UCL (ulnar collateral ligament) injuries occur when the inner ligament of the elbow is damaged, usually due to repetitive stress. Since throwing is so essential to baseball, these injuries can be quite common among players, particularly pitchers. Symptoms of UCL injuries include pain and tenderness on the inside of the elbow, swelling, bruising, elbow stiffness, numbness or tingling in the hand, and a weakness in the arm and hand. UCL tears usually can’t be treated without surgery, but warming up and using proper form when throwing are effective preventative measures


SLAP tear (an acronym for Superior Labral tear from Anterior to Posterior) is a tear or rupture of the labrum, the soft rim of cartilage that lines the socket of the shoulder. Like rotator cuff and UCL tears, it’s quite common in baseball and other sports that demand repetitive overhead motion. It frequently results in pain, weakness, clicking in the shoulder, and a limited range of motion. SLAP tears are often treated through arthroscopic surgery, but strengthening the muscles in the shoulder, regularly stretching and warming up, and using proper form when throwing can effectively protect against this injury.

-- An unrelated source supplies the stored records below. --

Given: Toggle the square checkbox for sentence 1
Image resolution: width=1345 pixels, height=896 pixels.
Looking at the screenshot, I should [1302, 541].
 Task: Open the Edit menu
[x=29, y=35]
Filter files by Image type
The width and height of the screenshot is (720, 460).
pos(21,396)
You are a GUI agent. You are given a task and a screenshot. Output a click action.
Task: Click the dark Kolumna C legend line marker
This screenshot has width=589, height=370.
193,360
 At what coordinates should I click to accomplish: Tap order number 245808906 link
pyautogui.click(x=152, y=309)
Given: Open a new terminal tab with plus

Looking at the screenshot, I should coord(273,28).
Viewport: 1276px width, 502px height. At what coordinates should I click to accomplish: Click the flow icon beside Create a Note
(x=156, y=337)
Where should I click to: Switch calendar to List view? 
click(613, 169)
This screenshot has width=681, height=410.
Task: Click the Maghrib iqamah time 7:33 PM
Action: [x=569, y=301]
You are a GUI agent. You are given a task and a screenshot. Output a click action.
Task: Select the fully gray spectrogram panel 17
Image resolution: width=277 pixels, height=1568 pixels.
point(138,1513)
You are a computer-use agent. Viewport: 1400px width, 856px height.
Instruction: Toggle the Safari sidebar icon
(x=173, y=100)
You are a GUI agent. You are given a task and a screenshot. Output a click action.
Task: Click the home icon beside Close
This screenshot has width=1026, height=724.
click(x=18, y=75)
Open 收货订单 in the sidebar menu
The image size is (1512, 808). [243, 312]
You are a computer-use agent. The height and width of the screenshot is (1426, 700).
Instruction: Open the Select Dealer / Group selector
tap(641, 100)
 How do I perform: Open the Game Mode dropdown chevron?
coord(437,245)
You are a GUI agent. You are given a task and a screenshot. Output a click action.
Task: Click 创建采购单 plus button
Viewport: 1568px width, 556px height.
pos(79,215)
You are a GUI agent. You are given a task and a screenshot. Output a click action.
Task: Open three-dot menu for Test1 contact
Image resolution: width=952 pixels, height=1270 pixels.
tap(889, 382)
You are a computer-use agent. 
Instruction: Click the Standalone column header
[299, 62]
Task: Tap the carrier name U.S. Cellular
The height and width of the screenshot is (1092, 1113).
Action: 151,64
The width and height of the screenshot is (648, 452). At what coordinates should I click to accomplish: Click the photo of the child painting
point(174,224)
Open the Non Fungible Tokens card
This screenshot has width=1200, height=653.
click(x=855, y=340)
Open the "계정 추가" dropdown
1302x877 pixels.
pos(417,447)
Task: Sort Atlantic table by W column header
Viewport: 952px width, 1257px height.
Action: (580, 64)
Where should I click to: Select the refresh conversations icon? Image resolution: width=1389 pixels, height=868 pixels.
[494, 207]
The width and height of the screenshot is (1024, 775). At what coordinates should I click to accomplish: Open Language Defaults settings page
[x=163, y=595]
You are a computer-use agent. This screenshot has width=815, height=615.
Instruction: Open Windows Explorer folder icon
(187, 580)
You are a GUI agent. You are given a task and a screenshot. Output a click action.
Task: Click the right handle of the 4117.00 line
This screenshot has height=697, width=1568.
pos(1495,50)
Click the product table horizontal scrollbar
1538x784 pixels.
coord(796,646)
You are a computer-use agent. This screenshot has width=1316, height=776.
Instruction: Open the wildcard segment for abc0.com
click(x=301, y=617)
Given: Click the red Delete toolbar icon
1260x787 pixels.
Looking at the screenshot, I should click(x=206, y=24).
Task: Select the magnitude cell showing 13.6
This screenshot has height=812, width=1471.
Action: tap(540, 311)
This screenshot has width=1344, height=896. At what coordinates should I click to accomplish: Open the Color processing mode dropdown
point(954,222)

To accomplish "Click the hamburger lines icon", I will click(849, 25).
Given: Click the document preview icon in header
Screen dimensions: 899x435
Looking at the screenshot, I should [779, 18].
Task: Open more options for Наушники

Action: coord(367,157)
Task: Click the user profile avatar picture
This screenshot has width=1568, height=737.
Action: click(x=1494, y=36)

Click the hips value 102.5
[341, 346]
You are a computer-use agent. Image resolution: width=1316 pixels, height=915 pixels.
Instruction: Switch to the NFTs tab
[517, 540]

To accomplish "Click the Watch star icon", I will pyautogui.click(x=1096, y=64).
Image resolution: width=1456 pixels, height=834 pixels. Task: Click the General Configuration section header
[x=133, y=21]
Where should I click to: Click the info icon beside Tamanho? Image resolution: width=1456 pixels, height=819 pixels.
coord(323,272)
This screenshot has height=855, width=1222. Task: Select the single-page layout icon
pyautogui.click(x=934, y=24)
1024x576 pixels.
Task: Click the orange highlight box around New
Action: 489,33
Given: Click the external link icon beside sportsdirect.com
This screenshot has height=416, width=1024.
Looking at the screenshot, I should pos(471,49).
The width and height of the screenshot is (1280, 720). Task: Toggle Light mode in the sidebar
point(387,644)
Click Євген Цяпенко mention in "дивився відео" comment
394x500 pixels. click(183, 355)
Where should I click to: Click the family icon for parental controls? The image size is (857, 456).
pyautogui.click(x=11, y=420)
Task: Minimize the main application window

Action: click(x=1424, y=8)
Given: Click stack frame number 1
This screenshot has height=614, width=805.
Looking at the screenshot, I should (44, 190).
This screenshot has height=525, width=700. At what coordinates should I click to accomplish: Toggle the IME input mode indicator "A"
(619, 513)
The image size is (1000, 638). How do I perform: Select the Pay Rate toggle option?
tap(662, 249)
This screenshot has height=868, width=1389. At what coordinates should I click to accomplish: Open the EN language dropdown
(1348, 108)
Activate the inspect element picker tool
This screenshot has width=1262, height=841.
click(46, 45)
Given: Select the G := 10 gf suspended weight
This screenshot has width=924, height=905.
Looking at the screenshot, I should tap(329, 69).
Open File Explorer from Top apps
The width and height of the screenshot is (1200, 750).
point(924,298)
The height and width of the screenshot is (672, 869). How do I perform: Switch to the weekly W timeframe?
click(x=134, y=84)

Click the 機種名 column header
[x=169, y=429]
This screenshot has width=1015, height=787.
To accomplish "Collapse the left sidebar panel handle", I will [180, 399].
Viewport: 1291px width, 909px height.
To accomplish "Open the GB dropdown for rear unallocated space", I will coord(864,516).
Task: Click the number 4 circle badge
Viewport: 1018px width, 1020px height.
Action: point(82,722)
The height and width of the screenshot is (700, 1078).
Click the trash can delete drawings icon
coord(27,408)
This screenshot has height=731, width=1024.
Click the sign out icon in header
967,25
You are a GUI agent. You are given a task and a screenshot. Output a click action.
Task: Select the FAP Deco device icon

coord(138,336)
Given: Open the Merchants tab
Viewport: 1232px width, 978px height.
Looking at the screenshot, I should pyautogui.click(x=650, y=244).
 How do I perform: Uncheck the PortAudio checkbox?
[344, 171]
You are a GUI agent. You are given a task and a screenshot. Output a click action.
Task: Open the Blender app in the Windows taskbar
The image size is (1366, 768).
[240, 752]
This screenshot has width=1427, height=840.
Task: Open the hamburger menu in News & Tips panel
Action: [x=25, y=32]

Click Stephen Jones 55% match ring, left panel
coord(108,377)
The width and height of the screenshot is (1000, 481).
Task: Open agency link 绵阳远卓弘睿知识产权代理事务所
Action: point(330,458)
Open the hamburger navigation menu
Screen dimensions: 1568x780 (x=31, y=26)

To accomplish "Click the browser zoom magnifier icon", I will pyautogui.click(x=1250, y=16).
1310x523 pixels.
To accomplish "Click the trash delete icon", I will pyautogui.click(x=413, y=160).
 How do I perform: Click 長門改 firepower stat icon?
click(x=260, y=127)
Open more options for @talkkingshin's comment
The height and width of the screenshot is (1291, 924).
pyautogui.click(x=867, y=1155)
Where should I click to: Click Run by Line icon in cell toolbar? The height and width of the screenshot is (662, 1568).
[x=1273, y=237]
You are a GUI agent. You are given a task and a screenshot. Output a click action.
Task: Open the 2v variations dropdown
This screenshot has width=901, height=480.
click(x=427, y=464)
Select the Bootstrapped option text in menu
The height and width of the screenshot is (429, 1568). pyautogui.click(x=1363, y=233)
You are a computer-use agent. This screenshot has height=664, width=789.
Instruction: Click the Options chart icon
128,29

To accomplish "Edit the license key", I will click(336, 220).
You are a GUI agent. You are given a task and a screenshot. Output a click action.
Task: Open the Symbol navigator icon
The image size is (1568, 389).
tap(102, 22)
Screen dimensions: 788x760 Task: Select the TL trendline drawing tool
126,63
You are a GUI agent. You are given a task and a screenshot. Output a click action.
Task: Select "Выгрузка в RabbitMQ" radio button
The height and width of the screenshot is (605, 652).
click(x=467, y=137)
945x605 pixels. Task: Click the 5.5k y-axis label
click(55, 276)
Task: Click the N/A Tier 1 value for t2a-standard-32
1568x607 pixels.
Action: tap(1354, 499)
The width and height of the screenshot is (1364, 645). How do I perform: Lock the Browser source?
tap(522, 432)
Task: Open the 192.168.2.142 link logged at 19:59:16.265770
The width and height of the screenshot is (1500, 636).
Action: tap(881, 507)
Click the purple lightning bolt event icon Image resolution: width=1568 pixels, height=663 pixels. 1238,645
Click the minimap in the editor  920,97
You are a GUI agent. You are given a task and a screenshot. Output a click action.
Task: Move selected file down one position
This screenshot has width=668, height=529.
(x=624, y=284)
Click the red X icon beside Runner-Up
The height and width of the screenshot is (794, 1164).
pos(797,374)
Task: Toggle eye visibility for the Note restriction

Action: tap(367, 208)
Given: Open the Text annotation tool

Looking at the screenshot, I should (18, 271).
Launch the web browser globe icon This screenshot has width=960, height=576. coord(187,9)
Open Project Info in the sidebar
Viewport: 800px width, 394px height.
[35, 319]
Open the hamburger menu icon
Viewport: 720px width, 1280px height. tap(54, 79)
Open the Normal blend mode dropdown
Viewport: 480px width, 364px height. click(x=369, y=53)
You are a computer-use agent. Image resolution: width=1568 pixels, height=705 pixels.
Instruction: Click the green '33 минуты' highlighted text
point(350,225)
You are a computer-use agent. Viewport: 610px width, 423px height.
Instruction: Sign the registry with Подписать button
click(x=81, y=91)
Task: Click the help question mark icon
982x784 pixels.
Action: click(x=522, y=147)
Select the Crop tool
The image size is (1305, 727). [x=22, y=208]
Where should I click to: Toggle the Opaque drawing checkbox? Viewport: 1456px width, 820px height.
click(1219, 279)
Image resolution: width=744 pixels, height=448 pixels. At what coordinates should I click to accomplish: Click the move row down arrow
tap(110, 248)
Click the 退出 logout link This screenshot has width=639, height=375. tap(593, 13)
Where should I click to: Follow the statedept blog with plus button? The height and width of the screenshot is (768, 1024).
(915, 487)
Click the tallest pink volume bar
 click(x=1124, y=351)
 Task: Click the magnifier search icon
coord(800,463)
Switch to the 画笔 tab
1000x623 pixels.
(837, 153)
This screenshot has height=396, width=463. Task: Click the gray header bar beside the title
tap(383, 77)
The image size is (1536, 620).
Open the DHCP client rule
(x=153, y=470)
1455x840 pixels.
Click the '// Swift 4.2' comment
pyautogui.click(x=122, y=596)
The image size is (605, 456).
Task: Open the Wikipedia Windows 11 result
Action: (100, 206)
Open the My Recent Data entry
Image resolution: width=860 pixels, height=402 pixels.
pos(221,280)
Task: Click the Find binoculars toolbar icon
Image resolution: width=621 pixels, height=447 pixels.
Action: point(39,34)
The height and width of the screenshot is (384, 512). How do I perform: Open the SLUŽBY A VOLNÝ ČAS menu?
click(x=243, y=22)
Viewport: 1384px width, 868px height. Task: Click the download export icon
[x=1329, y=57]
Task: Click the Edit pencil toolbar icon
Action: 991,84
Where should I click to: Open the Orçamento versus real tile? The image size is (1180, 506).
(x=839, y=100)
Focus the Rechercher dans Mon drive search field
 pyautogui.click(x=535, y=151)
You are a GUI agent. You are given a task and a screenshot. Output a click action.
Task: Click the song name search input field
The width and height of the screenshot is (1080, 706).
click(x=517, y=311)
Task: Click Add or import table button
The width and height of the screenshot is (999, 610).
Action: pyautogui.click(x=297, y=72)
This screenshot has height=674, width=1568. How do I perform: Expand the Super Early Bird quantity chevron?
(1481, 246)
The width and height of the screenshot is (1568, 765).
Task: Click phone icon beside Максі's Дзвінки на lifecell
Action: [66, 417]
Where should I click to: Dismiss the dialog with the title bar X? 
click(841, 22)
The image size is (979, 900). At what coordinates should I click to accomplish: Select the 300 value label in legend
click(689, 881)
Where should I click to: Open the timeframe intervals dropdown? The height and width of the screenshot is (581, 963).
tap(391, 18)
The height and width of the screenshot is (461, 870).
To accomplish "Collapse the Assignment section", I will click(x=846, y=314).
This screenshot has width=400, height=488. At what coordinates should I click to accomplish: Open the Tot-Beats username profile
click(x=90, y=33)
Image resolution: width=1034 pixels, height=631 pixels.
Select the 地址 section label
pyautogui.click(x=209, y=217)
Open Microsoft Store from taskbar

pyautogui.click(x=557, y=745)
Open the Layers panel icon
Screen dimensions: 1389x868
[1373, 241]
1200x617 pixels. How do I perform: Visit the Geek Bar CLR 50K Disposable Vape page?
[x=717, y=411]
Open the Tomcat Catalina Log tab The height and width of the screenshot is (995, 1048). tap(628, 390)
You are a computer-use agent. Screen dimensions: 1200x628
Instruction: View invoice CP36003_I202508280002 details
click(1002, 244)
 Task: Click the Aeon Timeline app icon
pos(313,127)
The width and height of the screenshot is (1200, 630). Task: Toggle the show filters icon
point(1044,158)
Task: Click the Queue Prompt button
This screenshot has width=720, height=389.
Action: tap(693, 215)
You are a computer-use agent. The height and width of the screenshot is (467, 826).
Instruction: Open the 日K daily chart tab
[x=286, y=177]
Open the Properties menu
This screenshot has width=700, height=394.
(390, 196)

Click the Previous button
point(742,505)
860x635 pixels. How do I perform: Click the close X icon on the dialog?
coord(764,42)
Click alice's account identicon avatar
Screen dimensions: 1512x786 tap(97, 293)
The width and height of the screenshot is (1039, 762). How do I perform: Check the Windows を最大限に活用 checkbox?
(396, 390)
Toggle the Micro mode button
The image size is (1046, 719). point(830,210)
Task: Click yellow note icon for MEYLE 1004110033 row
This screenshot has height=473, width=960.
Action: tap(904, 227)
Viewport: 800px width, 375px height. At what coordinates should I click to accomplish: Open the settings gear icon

Medial epicondylitis, often called golfer’s elbow or thrower’s elbow, is an inflammation of the tendons in the inner elbow, most often caused by overuse. Its symptoms include moderate pain, a burning sensation, and stiffness in the inner elbow, and a sense of weakness or numbness in the forearm. Thrower’s elbow is often treated nonsurgically, but it can be prevented by strengthening the forearm, using proper technique, adequately resting the arm after playing, and always warming up.